An advanced persistent threat (APT) group has identified vulnerabilities in Rockwell Automation products that could potentially cause disruption or destruction in critical infrastructure organizations.
The vulnerabilities, CVE-2023-3595 and CVE-2023-3596, impact ControlLogix EtherNet/IP communication modules and can be exploited for remote code execution and denial-of-service attacks. Rockwell Automation has released firmware patches and shared indicators of compromise to address the vulnerabilities. The US Cybersecurity and Infrastructure Security Agency (CISA) has also issued an advisory to raise awareness about the risks. While no exploitation has been detected so far, the potential impact on critical infrastructure remains a significant concern.

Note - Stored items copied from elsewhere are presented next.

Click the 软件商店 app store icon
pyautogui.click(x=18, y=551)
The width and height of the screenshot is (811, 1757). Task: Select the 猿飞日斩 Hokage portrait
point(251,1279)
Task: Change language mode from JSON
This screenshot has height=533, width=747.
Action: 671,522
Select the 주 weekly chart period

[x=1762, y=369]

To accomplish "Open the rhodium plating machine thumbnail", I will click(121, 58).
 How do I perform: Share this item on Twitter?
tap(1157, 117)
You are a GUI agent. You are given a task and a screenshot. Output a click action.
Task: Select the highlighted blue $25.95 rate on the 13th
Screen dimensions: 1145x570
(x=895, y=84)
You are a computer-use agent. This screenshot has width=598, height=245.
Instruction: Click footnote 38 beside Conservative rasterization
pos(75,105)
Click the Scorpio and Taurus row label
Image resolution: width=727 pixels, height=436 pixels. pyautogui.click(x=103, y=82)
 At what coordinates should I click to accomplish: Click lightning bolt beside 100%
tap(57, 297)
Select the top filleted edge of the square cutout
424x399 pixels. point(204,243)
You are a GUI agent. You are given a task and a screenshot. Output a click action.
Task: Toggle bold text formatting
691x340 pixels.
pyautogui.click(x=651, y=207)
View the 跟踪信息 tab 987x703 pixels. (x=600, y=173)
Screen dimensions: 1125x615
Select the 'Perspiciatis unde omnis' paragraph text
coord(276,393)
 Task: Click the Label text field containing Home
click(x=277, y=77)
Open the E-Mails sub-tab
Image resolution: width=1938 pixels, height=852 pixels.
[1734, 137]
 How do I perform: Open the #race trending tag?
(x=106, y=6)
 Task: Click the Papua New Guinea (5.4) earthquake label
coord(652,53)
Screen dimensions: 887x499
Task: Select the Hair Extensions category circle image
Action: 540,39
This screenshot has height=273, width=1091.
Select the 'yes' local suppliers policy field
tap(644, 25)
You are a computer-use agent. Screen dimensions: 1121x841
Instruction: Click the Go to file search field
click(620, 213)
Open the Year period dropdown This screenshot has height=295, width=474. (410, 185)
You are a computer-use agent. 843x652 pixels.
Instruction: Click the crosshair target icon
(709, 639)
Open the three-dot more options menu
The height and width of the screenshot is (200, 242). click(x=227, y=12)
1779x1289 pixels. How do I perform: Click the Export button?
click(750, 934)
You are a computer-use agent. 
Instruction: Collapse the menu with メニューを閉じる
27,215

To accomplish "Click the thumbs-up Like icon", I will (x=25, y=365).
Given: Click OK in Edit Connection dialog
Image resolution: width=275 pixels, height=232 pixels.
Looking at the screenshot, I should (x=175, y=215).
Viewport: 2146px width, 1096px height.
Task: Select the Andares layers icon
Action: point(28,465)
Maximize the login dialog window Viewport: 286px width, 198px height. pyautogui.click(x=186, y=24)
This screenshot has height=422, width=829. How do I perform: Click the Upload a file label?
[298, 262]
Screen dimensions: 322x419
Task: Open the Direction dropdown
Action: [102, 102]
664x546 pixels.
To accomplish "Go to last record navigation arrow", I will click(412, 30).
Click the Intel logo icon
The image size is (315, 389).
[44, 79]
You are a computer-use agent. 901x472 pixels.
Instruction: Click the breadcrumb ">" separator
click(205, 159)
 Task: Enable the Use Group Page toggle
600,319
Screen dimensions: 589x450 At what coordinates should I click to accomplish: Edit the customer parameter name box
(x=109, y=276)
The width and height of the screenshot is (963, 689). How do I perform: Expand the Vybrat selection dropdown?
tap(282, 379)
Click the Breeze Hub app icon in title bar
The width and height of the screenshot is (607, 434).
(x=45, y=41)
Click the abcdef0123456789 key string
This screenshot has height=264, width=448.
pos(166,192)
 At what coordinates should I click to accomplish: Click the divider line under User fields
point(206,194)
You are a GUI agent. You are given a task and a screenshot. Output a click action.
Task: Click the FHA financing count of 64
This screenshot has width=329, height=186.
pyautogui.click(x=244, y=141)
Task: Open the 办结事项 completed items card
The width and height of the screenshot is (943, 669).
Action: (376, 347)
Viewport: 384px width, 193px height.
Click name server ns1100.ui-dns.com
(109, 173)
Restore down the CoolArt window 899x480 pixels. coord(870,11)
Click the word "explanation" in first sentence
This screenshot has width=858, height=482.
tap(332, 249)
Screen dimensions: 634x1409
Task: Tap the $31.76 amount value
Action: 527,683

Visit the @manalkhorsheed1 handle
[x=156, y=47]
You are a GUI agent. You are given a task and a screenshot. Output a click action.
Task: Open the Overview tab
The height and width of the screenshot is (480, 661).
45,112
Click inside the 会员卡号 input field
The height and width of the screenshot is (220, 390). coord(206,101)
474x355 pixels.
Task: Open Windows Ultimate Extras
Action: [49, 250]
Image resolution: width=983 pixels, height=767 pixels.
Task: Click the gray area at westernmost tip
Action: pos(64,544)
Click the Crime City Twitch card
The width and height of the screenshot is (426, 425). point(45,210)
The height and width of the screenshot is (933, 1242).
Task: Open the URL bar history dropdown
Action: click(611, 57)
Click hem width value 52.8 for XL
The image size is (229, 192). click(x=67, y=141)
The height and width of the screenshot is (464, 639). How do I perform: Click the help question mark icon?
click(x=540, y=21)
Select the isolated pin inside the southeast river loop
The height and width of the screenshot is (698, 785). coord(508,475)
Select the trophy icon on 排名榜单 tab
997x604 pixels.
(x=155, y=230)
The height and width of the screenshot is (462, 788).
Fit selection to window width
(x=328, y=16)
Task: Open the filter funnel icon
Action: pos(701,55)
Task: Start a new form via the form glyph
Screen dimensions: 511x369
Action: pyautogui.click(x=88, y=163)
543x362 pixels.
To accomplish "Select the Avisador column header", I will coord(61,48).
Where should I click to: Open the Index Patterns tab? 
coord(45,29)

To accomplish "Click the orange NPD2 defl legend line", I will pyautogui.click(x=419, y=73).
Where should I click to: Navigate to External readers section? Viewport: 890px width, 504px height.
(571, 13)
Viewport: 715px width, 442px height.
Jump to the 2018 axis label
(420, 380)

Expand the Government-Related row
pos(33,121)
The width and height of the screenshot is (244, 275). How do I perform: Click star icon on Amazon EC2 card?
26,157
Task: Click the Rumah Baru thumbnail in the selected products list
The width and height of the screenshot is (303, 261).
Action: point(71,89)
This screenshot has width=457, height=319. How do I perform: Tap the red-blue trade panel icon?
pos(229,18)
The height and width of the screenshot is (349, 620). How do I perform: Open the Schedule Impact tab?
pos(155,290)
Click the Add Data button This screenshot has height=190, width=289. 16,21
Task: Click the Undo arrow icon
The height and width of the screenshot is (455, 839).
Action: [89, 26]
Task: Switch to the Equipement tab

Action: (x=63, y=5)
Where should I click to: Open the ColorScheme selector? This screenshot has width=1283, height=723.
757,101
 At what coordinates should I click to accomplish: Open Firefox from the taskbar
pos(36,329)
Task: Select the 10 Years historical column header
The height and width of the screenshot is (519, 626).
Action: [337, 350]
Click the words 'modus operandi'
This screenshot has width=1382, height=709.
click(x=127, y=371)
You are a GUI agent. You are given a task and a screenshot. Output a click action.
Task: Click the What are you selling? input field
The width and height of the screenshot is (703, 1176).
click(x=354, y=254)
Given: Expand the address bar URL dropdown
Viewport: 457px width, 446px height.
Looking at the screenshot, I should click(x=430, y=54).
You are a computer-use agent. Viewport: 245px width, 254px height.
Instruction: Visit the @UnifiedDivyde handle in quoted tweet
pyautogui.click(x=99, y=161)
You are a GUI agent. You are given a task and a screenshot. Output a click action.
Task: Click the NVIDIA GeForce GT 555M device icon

The vulnerabilities in question, CVE-2023-3595 and CVE-2023-3596, affect specific Rockwell Automation products, including the 1756 EN2, 1756 EN3, and 1756-EN4. The critical flaw, CVE-2023-3595, enables an attacker to achieve remote code execution by exploiting Common Industrial Protocol (CIP) messages.
On the other hand, CVE-2023-3596 is a high-severity denial-of-service (DoS) bug that can be triggered using specially crafted CIP messages. These vulnerabilities could allow threat actors to manipulate, block, or exfiltrate data passing through affected devices.
Rockwell Automation has taken steps to address the vulnerabilities by releasing firmware patches for the impacted products and sharing potential indicators of compromise and detection rules. The company acknowledges the potential risk to critical infrastructure and emphasizes the importance of addressing these vulnerabilities promptly. The US Cybersecurity and Infrastructure Security Agency (CISA) has collaborated with Rockwell in investigating the exploits and has also issued an advisory to inform organizations about the vulnerabilities and the associated risks.
Industrial cybersecurity firm Dragos has conducted an analysis of the vulnerabilities and the exploit capability, suggesting that the APT group responsible for these vulnerabilities aims to target critical infrastructure. While no evidence of exploitation in the wild has been found, Dragos compares the impact of one of the vulnerabilities, CVE-2023-3595, to the zero-day flaw exploited by a Russia-linked state-sponsored group in Trisis/Triton malware attacks.
The company emphasizes the significance of identifying and addressing APT-owned vulnerabilities before they can be exploited, providing a rare opportunity for proactive defense in critical industrial sectors.